Material to process
Start of Block
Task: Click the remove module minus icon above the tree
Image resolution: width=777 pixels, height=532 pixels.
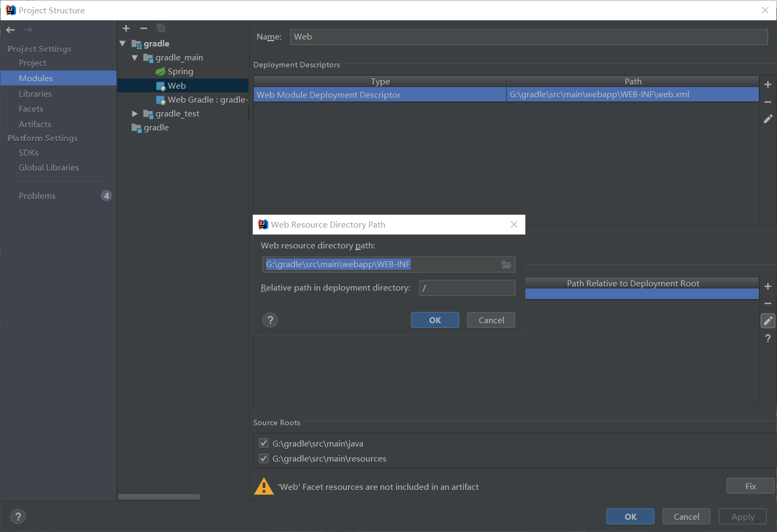Action: click(x=143, y=28)
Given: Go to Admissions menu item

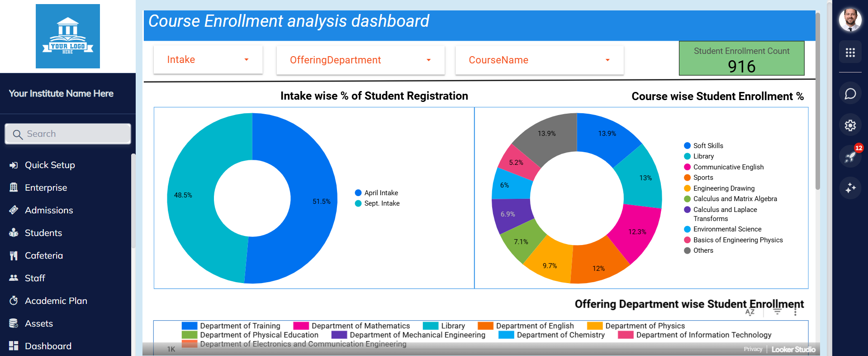Looking at the screenshot, I should 49,210.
End of Block
Exercise brief
Pictures are not part of the copy; retype all the other material exactly.

Solution to this problem
Task: Click the remove module minus icon above the tree
Image resolution: width=777 pixels, height=532 pixels.
Action: click(x=143, y=28)
Given: Go to Admissions menu item

Looking at the screenshot, I should 49,210.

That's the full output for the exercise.